Manually tested, unit tests added in doc tests and manually checked the built 
documentation for Python.

Author: hyukjinkwon <gurwls...@gmail.com>

Closes #18999 from HyukjinKwon/SPARK-21779.


Project: http://git-wip-us.apache.org/repos/asf/spark/repo
Commit: http://git-wip-us.apache.org/repos/asf/spark/commit/5cd8ea99
Tree: http://git-wip-us.apache.org/repos/asf/spark/tree/5cd8ea99
Diff: http://git-wip-us.apache.org/repos/asf/spark/diff/5cd8ea99

Branch: refs/heads/master
Commit: 5cd8ea99f084bee40ee18a0c8e33d0ca0aa6bb60
Parents: f5e10a3
Author: hyukjinkwon <gurwls...@gmail.com>
Authored: Fri Sep 1 13:01:23 2017 +0900
Committer: hyukjinkwon <gurwls...@gmail.com>
Committed: Fri Sep 1 13:01:23 2017 +0900

----------------------------------------------------------------------
 python/pyspark/sql/dataframe.py                 | 64 +++++++++++++++++---
 python/pyspark/sql/tests.py                     | 18 ++++++
 .../scala/org/apache/spark/sql/Dataset.scala    |  3 +-
 3 files changed, 77 insertions(+), 8 deletions(-)
----------------------------------------------------------------------


http://git-wip-us.apache.org/repos/asf/spark/blob/5cd8ea99/python/pyspark/sql/dataframe.py
----------------------------------------------------------------------
diff --git a/python/pyspark/sql/dataframe.py b/python/pyspark/sql/dataframe.py
index d1b2a9c..c19e599 100644
--- a/python/pyspark/sql/dataframe.py
+++ b/python/pyspark/sql/dataframe.py
@@ -659,19 +659,69 @@ class DataFrame(object):
         return DataFrame(self._jdf.distinct(), self.sql_ctx)
 
     @since(1.3)
-    def sample(self, withReplacement, fraction, seed=None):
+    def sample(self, withReplacement=None, fraction=None, seed=None):
         """Returns a sampled subset of this :class:`DataFrame`.
 
+        :param withReplacement: Sample with replacement or not (default False).
+        :param fraction: Fraction of rows to generate, range [0.0, 1.0].
+        :param seed: Seed for sampling (default a random seed).
+
         .. note:: This is not guaranteed to provide exactly the fraction 
specified of the total
             count of the given :class:`DataFrame`.
 
-        >>> df.sample(False, 0.5, 42).count()
-        2
+        .. note:: `fraction` is required and, `withReplacement` and `seed` are 
optional.
+
+        >>> df = spark.range(10)
+        >>> df.sample(0.5, 3).count()
+        4
+        >>> df.sample(fraction=0.5, seed=3).count()
+        4
+        >>> df.sample(withReplacement=True, fraction=0.5, seed=3).count()
+        1
+        >>> df.sample(1.0).count()
+        10
+        >>> df.sample(fraction=1.0).count()
+        10
+        >>> df.sample(False, fraction=1.0).count()
+        10
         """
-        assert fraction >= 0.0, "Negative fraction value: %s" % fraction
-        seed = seed if seed is not None else random.randint(0, sys.maxsize)
-        rdd = self._jdf.sample(withReplacement, fraction, long(seed))
-        return DataFrame(rdd, self.sql_ctx)

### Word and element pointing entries
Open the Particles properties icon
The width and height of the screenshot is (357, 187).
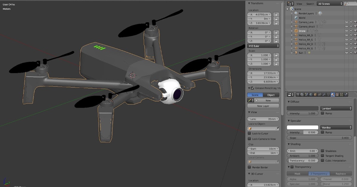(341, 94)
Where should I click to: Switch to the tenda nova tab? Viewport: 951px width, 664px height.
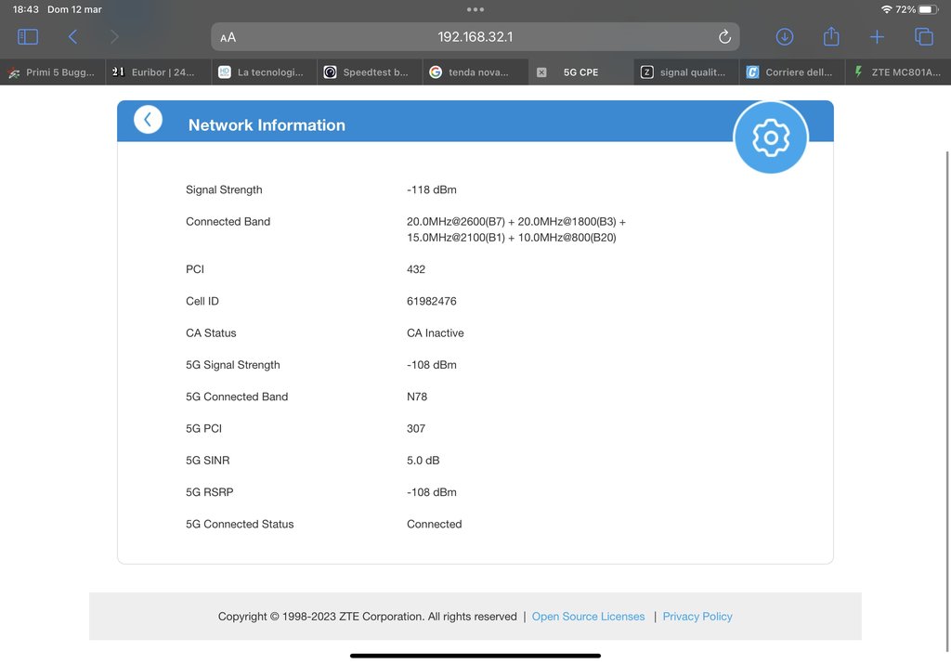(x=476, y=72)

### PROBLEMS TO SOLVE
a – Answer these from the commit text:
(i) How many files did the commit change?
(ii) What is the default for withReplacement in the new parameter notes?
(iii) What count does df.sample(1.0).count() return in the new examples?
b – Decide whether each statement agrees with the commit text. Answer yes or no, then quote the words from the text that settle it.
(i) The commit was authored on a Friday.
(ii) Under the new notes, fraction is optional.
(iii) The docs say sampling is sure to return exactly the fraction given.

### LIST OF SOLUTIONS
a –
(i) 3 files
(ii) False
(iii) 10

b –
(i) Yes: "Authored: Fri Sep 1 13:01:23 2017 +0900"
(ii) No: "`fraction` is required"
(iii) No: "This is not guaranteed to provide exactly the fraction"